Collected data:
━━━━━━━━━━

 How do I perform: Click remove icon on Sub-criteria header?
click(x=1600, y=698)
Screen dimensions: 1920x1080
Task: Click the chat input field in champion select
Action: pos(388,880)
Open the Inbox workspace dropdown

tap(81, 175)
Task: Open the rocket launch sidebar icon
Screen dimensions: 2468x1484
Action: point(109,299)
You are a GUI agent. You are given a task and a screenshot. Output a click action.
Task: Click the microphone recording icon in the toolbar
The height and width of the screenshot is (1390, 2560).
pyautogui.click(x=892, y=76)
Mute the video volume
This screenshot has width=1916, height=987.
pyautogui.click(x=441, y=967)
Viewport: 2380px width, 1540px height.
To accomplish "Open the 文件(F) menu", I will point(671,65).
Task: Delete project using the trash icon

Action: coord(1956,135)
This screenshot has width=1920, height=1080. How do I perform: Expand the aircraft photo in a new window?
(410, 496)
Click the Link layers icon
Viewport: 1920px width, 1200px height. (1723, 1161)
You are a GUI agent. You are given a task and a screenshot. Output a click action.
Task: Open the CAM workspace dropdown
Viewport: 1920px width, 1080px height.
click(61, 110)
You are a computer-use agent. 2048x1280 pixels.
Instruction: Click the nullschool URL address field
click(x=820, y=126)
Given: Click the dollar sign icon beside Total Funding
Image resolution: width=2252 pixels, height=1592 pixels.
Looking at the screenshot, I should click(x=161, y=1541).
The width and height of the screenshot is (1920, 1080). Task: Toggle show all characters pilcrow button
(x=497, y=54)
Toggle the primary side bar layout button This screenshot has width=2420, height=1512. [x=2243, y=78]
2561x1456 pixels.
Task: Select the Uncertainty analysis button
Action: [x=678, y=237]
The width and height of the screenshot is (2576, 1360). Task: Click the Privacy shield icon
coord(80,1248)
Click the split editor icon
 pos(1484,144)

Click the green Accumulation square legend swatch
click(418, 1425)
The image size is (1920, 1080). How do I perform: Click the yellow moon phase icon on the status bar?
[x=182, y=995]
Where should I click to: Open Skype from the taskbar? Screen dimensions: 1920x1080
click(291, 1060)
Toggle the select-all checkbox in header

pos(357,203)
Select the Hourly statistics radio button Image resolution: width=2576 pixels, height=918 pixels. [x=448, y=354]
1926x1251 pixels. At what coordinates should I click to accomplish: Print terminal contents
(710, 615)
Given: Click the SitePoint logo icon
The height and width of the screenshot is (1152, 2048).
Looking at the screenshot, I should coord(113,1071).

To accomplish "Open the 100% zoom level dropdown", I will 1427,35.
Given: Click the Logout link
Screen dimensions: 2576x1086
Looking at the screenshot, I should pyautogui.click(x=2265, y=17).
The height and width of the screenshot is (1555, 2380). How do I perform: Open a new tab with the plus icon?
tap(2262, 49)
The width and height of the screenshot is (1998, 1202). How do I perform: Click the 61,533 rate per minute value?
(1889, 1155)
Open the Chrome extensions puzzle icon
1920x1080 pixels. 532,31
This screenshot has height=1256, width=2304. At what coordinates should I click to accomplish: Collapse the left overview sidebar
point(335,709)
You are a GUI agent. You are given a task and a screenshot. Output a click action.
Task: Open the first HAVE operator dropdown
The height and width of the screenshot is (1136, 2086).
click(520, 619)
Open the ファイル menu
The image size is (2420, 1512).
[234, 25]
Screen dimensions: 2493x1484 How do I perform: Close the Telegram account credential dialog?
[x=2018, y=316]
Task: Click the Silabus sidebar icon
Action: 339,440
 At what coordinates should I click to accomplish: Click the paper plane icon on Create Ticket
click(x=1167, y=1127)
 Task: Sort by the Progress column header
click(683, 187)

━━━━━━━━━━

Instructions for the task: If a line of the data holds the string "will", list it.

Solution for this exercise:
To accomplish "Open the 文件(F) menu", I will point(671,65).
To accomplish "Open the 100% zoom level dropdown", I will 1427,35.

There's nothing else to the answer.